Reputation: 3151
How to recurse into all submodules and save the info to an array? that array should be accessible from outside of git submodule foreach
, in the below example, I am trying to save all the paths which has foo
in it.
$ declare -a paths
$ git submodule foreach --recursive '[[ "$name" = *"foo"* ]] && \
( echo $path; paths+=($path) ) || true'
Entering 'bar-1'
Entering 'foo-1'
foo-1
Entering 'foo-2'
foo-2
Entering 'foo-8'
foo-8
Entering 'foo'
foo
Entering 'baz'
$
$ echo ${paths[@]}
$
Upvotes: 1
Views: 1996
Reputation: 487755
git submodule foreach
runs in a sub-shell. This means there is no direct way to affect the parent shell, and that, in turn, means you need to affect the parent shell indirectly.

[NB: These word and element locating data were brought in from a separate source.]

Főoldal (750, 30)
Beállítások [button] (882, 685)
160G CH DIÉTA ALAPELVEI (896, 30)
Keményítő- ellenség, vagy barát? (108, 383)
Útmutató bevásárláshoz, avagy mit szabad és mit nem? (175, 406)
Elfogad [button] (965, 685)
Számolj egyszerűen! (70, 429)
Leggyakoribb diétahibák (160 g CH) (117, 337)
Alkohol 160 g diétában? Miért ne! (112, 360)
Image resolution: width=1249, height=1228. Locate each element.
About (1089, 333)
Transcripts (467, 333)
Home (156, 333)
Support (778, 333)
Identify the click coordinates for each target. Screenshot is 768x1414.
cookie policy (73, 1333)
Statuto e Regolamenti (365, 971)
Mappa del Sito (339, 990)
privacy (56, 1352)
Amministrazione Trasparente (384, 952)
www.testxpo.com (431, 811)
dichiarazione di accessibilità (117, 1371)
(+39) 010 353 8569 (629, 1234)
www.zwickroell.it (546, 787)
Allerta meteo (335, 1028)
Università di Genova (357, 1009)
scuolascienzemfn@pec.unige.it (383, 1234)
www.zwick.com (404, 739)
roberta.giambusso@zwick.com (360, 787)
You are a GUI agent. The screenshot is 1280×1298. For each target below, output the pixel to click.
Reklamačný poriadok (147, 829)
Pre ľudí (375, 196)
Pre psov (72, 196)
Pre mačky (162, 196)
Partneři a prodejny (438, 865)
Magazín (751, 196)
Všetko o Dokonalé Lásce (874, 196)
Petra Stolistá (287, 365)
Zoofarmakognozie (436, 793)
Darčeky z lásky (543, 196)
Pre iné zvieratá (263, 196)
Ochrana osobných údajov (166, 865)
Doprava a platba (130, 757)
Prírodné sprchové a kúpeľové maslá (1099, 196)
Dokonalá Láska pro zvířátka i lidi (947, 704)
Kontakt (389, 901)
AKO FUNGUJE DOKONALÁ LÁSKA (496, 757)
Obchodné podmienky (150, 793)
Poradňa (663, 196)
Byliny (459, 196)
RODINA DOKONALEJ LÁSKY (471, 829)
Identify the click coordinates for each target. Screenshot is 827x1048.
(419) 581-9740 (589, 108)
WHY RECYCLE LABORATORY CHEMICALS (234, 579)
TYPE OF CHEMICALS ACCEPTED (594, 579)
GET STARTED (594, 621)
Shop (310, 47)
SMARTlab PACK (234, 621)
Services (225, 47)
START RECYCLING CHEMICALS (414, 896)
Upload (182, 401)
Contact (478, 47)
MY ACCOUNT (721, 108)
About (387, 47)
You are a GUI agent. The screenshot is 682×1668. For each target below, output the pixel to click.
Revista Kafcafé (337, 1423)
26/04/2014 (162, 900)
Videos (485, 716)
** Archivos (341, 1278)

There are any number of ways to do this, but a simple one is to write to a file, then use source
or .
to read the file. Given your syntax above, you are presumably using bash, so:
git submodule foreach --recursive '[[ "$name" = *"foo"* ]] && \
( echo $path; echo "paths+=($path)" >> /tmp/paths ) || true'
source /tmp/paths
rm /tmp/paths
echo ${paths[@]}
Another way to do this is to eval
the output of the foreach, but this is trickier since you then have to be careful with all output. There's a handy trick with exec
for this, to redirect various file descriptors:
exec 1>&3
eval $(command)
where command
expands (via alias or shell function, or script, or whatever) to:
command() {
exec 4>&1 1>&3 3>&-
echo now we can print normally
echo var=value 1>&4 # this is a directive for the "eval"
}
The outer 3>&1
makes a copy of stdout for the inner command
, which then moves its fd 1 to fd 4, moves 3 to 1, and closes 3. Now the inner command's stdout is the same as the outer stdout, while fd 4 is where the items to be eval
-ed go.
Upvotes: 3
Reputation: 60245
Write the values as assignment statements to a temp file. Source the temp file.